(Work order A): According to the Mary Somerville post, in what year was Mary Somerville born?
(Work order B): In the Mary Somerville post, rewrite the part that opens with the words containing "This sort of" and closes with "teenager expressing himself).", substituting "boarding school" for "finishing school".

Friday, May 4, 2012

Feral Child to Scholar: Mary Somerville

In my third Bonnie Pinkwater mystery, Irrational Numbers, I included an assignment for a group of gifted students.  As a long time teacher--thirty-five years teaching middle and high school--I decided this would be a class of highly motivated and enthusiastic teenage girls.  I know my teacher/sleuth Bonnie Pinkwater would appreciate that.  She could joke around with them, challenge them, and most importantly, she could count on them to react in a particular way to injustice, especially injustice perpetrated on a young woman.

One of the things I've always found refreshing about teenagers is their sense of justice.  Their world is black and white.  Something is either right or it is wrong.  And if something is wrong, it should be corrected.  If a person's behavior is unacceptable and maybe even what could be classified as 'bad' the universe should--if it is a fair and just universe--bring down retribution on that person.  Truth is, I probably am still mostly a teenager myself (actually I'm 61) because I think this is precisely how the universe should work.

 Which bring us to the life of Mary Somerville.  Mary was born in 1780 in Scotland, about the time our country was involved in a bit of unpleasantness with Great Britain.  She was the child of a naval war hero and spent her days running free in the mountains and forests of her estate.  Once upon noting her appearance, her father exclaimed, "My heavens, the child is a savage."  She was dirty, illiterate, and from all evidence a happy wild creature.

This sort of thing couldn't continue.  She was shipped off to a girl's finishing school.  Naturally, she hated it and was eventually kicked out.  Yay, Mary (there's my inner teenager expressing himself).

One thing did happen that the wild child hadn't planned on, she (it seems with little help from her teachers at Mrs. Primrose's School--I'm not kidding here; that was the name of the school) taught herself to read.  And not just English but Latin as well.  In fact Latin became the more important of the two since it allowed her to read the commentaries of Caesar and the works of Virgil. It was during this time that Mary stumbled upon a problem at the back of a magazine.  It involved X's and Y's.  When she asked what these symbols represented she was told the problem had something to do with a useless form of arithmetic called Algebra.  Mary would never be the same again.

(Dataset entries):
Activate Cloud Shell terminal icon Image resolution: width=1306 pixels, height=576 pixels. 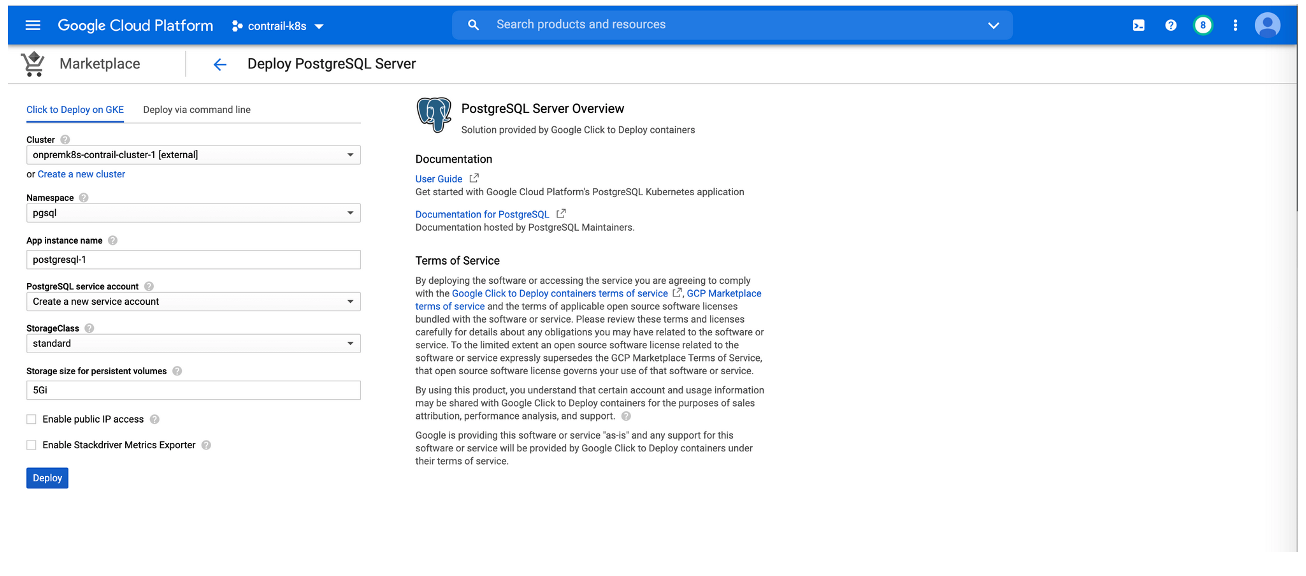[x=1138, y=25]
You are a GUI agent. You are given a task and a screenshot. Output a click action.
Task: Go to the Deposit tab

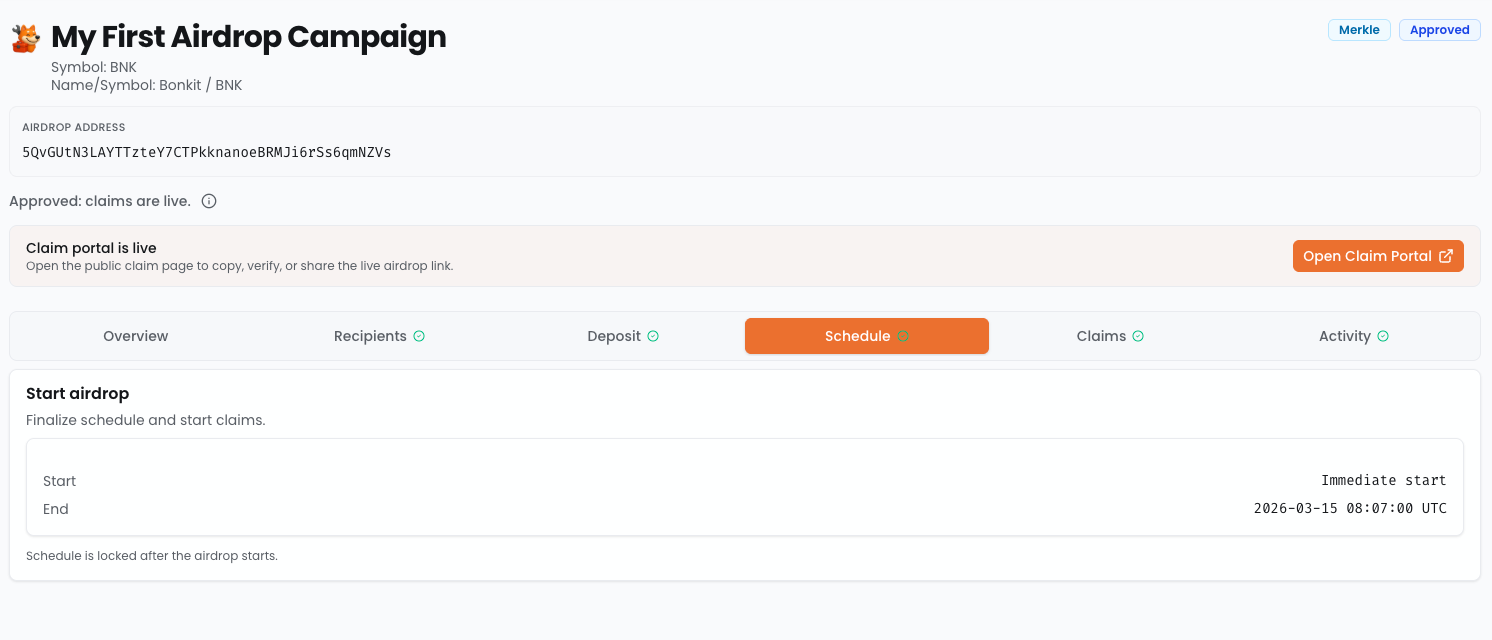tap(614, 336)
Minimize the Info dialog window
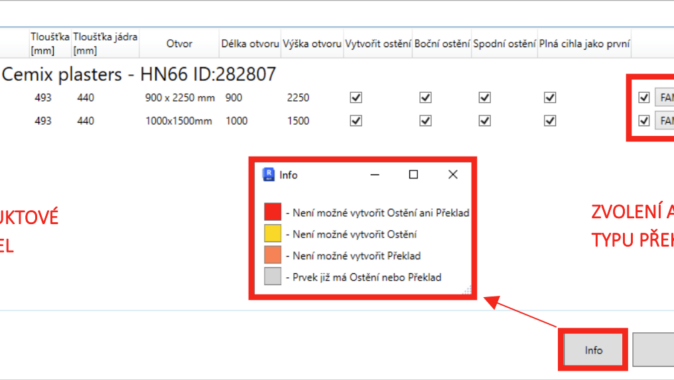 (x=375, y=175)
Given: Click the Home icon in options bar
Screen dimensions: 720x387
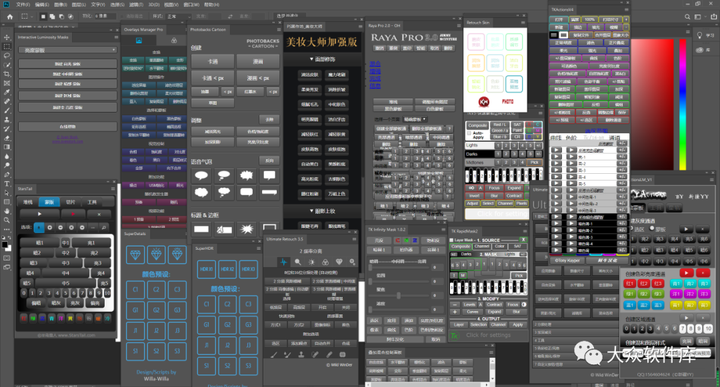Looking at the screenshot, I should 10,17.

...

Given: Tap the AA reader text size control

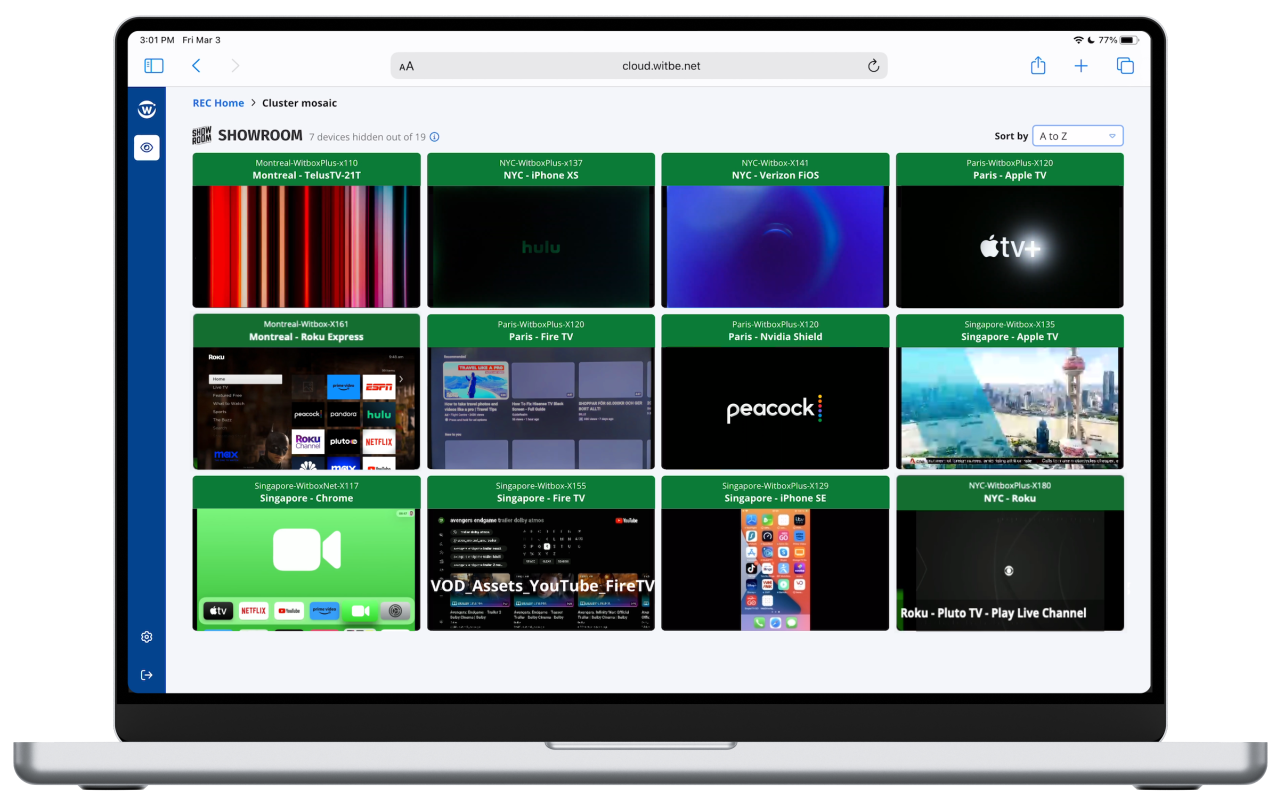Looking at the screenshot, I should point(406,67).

(Task answer A): 1780

(Task answer B):
This sort of thing couldn't continue.  She was shipped off to a girl's boarding school.  Naturally, she hated it and was eventually kicked out.  Yay, Mary (there's my inner teenager expressing himself).